女子達は、目をキュッと瞑って空を仰いだ。
「「「「っか〜〜〜····」」」」
「可愛すぎか。啓吾テレんな、キモい」
「アンタら武居くん寄越せよ。アタシらが面倒見るわ」
「もうクラスで可愛がろ。つか武居くんは全人類で愛でるべきじゃね?」
「これもう天使じゃん。こんなん存在したんだ。マジで泣かせんなよ」
女子の口が悪い。そして、何を言っているのかよく分からない。
「僕の面倒って何? クラスで僕のお世話するの? 僕、そんなに心配されてるの? 頼りないから?」
こそっとりっくんに聞くと、よく分からない言葉が返ってきた。
「ゆいぴは気にしなくていいよ。全人類が認めるくらい可愛いって事だから」
「お前らなぁ、結人が理解できないような事言うなよな。困ってんじゃん」
「武居くんバカ可愛いんだけど。やばー」
「僕、バカじゃない····」
成績は悪くないはずなのに、どうにも皆の会話についていけない。コミュニケーション能力の問題だろうか。

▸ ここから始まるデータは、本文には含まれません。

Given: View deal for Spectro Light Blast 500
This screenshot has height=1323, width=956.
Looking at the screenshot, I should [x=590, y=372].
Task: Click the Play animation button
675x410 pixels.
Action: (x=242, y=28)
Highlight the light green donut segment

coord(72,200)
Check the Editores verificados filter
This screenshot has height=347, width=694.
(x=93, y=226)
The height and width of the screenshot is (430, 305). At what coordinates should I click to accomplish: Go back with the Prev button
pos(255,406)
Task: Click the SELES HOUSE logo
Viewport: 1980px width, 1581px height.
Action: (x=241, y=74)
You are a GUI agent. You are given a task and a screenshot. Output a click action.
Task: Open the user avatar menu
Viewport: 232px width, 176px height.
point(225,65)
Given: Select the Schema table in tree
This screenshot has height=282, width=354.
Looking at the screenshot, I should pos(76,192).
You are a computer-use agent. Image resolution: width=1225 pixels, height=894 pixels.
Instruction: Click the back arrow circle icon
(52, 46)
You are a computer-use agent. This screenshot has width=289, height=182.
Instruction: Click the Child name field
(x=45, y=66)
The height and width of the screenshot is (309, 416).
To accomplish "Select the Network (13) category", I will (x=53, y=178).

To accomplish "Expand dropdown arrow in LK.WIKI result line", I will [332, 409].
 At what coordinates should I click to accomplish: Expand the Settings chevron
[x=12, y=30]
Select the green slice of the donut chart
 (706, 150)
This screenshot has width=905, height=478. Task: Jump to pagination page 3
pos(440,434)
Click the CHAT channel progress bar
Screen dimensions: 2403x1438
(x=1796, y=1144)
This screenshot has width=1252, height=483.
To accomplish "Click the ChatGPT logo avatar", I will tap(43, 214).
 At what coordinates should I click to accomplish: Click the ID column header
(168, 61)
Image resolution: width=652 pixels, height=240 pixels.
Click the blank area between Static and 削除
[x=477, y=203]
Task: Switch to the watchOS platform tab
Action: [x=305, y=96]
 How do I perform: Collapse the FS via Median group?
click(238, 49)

女子の話すスピードが早いんだけど、啓吾たちはちゃんと対応できている。僕だけが取り残されているようで、なんだか胸がキュッとしてしまう。
「結人はバカじゃねぇぞ。コイツらの会話がイカレてるんだろ。俺もついていけねぇ」
「あ〜! そういや瀬古くんと喋んのも初めてだ」
「アタシも〜」
「話す事ねぇだろ。なぁ、もういいだろ。早く場野ん家行くぞ」
「「「や〜らしぃ〜」」」
「うるっせぇ。朔はテメェ何時だと思ってんだ。もう送ってくわ」
「まだ8時じゃん。場野くんマジメかよ」
「どんだけ過保護なの?」
「朝まで連れ回してそうなのに」
「「「ね〜」」」
女子達は、八千代の意外な一面に笑っていた。終始失礼な態度のまま、僕たちは一足先に帰路につく。
道中ずっと、皆は女子への不満を溢れさせていた。そして、啓吾は自ら放った一言で、可哀想な方向へ落とされてゆく。
「つぅか結人さ、予想外な方向で可愛がられてんな。なーんか複雑なんだけど〜」
「複雑ってお前····。アイツら、大畠と遊んでたんだろ。んな奴らに結人は貸せねぇ」
「さっくん、その話もういいから」
「お前、めちゃくちゃ焦ってたな。ウケたわ。アレ全部か?」
「場野もマジでやめろって。なんで結人の前でンな話すんの?」
「え、3人ともなの?」
「なーんで結人まで聞いてくんのぉ?」
「全員だよ」
「なんっで莉久が答えんだよ!! つぅか言うなよ!」
「あははっ。大丈夫だよ、啓吾。啓吾はもう僕のだもんね」
僕は啓吾の腕に抱きつき、ニッと笑って言った。怒っていた啓吾だが、気を鎮めてくれたようだ。むしろ、嬉しそうにニヤけている。
あの子達が気さくだったからか、それほどモヤモヤした気持ちは残っていない。それに、僕のだってちゃんと言えたから大丈夫だ。
新しい交流もあって、皆が居なければ得られなかった経験ができた。僕的には、とても楽しい打ち上げだった。